## RECORDS PROVIDED
※

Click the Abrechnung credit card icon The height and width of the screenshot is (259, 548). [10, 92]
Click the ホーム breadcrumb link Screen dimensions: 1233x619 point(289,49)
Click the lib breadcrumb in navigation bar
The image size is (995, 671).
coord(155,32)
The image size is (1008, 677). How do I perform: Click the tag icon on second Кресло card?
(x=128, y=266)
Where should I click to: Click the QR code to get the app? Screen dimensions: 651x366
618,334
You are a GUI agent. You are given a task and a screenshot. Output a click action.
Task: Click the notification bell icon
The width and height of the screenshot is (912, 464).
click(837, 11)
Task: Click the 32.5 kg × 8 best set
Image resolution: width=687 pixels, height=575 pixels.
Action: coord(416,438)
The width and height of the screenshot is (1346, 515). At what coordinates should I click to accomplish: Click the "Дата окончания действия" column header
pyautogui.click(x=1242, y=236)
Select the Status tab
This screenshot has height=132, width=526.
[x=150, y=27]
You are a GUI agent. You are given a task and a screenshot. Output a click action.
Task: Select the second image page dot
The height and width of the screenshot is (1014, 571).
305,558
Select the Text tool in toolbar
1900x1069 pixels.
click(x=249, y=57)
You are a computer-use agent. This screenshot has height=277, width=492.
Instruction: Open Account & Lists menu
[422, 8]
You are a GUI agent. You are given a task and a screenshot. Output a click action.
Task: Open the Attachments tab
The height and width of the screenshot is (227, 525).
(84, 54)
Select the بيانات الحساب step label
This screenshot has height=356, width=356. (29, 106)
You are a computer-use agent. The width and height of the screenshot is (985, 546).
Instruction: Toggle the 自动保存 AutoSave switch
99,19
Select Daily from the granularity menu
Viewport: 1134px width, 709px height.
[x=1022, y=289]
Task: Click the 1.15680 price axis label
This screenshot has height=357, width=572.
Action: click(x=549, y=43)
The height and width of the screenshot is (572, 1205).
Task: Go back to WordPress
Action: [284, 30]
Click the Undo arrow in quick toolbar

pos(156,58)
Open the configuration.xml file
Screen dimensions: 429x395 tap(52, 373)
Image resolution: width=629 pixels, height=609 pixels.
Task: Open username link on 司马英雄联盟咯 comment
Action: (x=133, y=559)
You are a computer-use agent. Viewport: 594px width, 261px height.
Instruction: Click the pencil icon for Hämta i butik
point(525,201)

※

## WHAT YOU SHOULD DO
Give all the lines of these records as a numbered list, skipping any blank lines.

## FINISHED EXERCISE
1. Click the Abrechnung credit card icon The height and width of the screenshot is (259, 548). [10, 92]
2. Click the ホーム breadcrumb link Screen dimensions: 1233x619 point(289,49)
3. Click the lib breadcrumb in navigation bar
4. The image size is (995, 671).
5. coord(155,32)
6. The image size is (1008, 677). How do I perform: Click the tag icon on second Кресло card?
7. (x=128, y=266)
8. Where should I click to: Click the QR code to get the app? Screen dimensions: 651x366
9. 618,334
10. You are a GUI agent. You are given a task and a screenshot. Output a click action.
11. Task: Click the notification bell icon
12. The width and height of the screenshot is (912, 464).
13. click(837, 11)
14. Task: Click the 32.5 kg × 8 best set
15. Image resolution: width=687 pixels, height=575 pixels.
16. Action: coord(416,438)
17. The width and height of the screenshot is (1346, 515). At what coordinates should I click to accomplish: Click the "Дата окончания действия" column header
18. pyautogui.click(x=1242, y=236)
19. Select the Status tab
20. This screenshot has height=132, width=526.
21. [x=150, y=27]
22. You are a GUI agent. You are given a task and a screenshot. Output a click action.
23. Task: Select the second image page dot
24. The height and width of the screenshot is (1014, 571).
25. 305,558
26. Select the Text tool in toolbar
27. 1900x1069 pixels.
28. click(x=249, y=57)
29. You are a computer-use agent. This screenshot has height=277, width=492.
30. Instruction: Open Account & Lists menu
31. [422, 8]
32. You are a GUI agent. You are given a task and a screenshot. Output a click action.
33. Task: Open the Attachments tab
34. The height and width of the screenshot is (227, 525).
35. (84, 54)
36. Select the بيانات الحساب step label
37. This screenshot has height=356, width=356. (29, 106)
38. You are a computer-use agent. The width and height of the screenshot is (985, 546).
39. Instruction: Toggle the 自动保存 AutoSave switch
40. 99,19
41. Select Daily from the granularity menu
42. Viewport: 1134px width, 709px height.
43. [x=1022, y=289]
44. Task: Click the 1.15680 price axis label
45. This screenshot has height=357, width=572.
46. Action: click(x=549, y=43)
47. The height and width of the screenshot is (572, 1205).
48. Task: Go back to WordPress
49. Action: [284, 30]
50. Click the Undo arrow in quick toolbar
51. pos(156,58)
52. Open the configuration.xml file
53. Screen dimensions: 429x395 tap(52, 373)
54. Image resolution: width=629 pixels, height=609 pixels.
55. Task: Open username link on 司马英雄联盟咯 comment
56. Action: (x=133, y=559)
57. You are a computer-use agent. Viewport: 594px width, 261px height.
58. Instruction: Click the pencil icon for Hämta i butik
59. point(525,201)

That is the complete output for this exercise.